[EXTRACT Boundary: Start]

EDITORIAL: The Usual Suspects: Air service panel members have no choice but produce a workable MB airport plan

June 18, 2007
4 min read

Jun. 17--On Opinion Blog last week, one writer asked a timely question: Why are the "same old self-interested personalities" leading the new public-private effort to improve Myrtle Beach air service?

Some readers no doubt had the same reaction upon learning the identities of the folks serving on the ad hoc airport committee, which met for the first time last week. We believe that the committee members can get results. But the committee roster does invite skepticism.

Horry County Council Chairwoman Liz Gilland and Myrtle Beach Mayor John Rhodes pulled the committee together in the wake of the collapse this month of the county's terminal project at Myrtle Beach International Airport. Among the likely committee members are a host of "usual suspects": City Councilmen Phil Render and Mike Chestnut; County Councilmen Howard Barnard, Mike Ryan, Brent Schulz and Marion Foxworth; Brad Dean, president of the Myrtle Beach Area Chamber of Commerce; Bill McKown, chairman of the county's Airport Advisory Board; and Scott Brandon, president of Brandon Advertising.

These are good people all, but let's face it: With a few exceptions, they're the same people who have failed to pull together on behalf of improved air service in the past. The inadequacy of the airport as currently constituted is not a new problem.

So why are we hopeful that these "usual suspects" will produce an air-service plan that actually works?

Answer: The committee members know they must produce a workable plan.

The Myrtle Beach representatives allowed an appointive city board to derail the terminal project and did nothing to stop it. They know the onus is on them to come up with a suitable alternative for adding gates to the woefully inadequate east-side terminal, at reasonable cost -- and to make certain that said plan gets a city building permit.

The county people know that their own missteps in moving the terminal plan from concept to blueprints helped cause its rejection by the Myrtle Beach Community Appearance Board. They know that tourism leaders are right to worry that airport costs for airlines are too high, and that this inhibits their efforts to attract new flights to Myrtle Beach. They know that the new plan, which ultimately will be their responsibility, must transcend these problems.

Tourism establishment leaders, whom Dean represents, know the onus is on them to show how the county might reduce costs for airlines and still generate airline fee revenue sufficient to financing a new terminal-expansion project. They know they need to come up with a private marketing plan for the airport that helps the county ink new-flight deals with airlines willing to provide direct service to distant cities.

Our only concern about the ad hoc committee is that it needs more "usual suspects" from the private side. Why no representation from Myrtle Beach Golf Holiday and the Myrtle Beach Area Hospitality Association? Why not include some top hoteliers, golf group executives and development executives in the group? To exclude these good people is to risk losing their buy-in to any air-service plan the committee develops.

If Gilland and Rhodes fail to expand the private side of the panel, they could undermine their own good work. If they do, their chances of success will be all but guaranteed.

[EXTRACT Boundary: End]
[RECORD EXTRACTS Boundary: Start]

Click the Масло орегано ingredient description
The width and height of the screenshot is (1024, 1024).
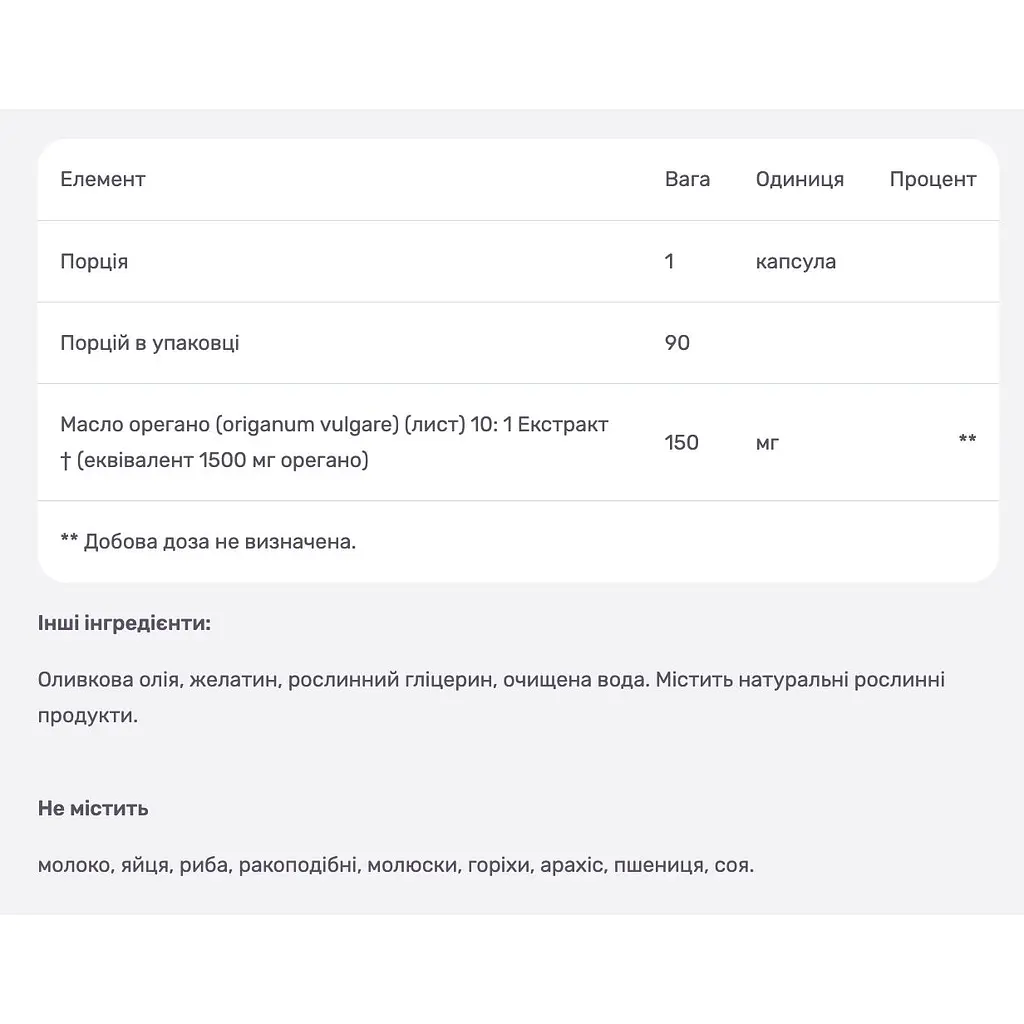pos(334,442)
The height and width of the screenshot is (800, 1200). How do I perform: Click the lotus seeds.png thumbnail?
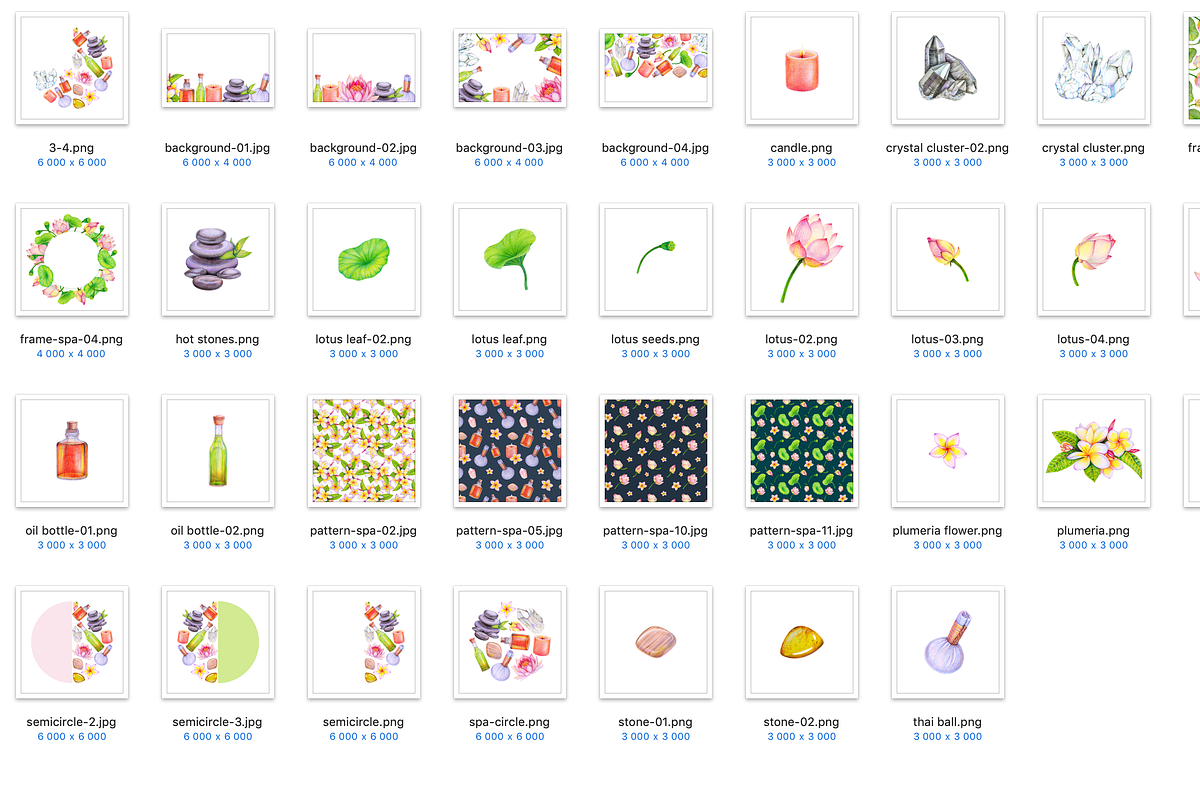[x=656, y=260]
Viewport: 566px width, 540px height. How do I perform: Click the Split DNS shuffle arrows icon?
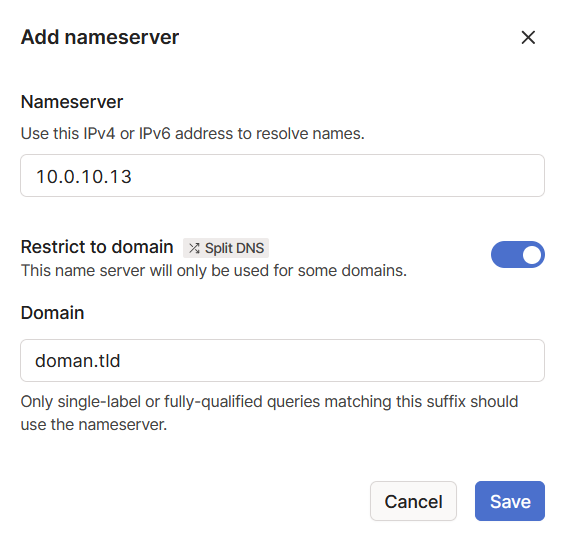[x=194, y=248]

[RECORD EXTRACTS Boundary: End]

ASSIGNMENT A: In the editorial, which board rejected the county's terminal plan?
ASSIGNMENT B: Reproduce the passage of the editorial between "If Gilland and" and "all but guaranteed.", inclusive.
The items are unrelated to the editorial and stand as separate material.

FINAL ANSWER A: The Myrtle Beach Community Appearance Board rejected it.

FINAL ANSWER B:
If Gilland and Rhodes fail to expand the private side of the panel, they could undermine their own good work. If they do, their chances of success will be all but guaranteed.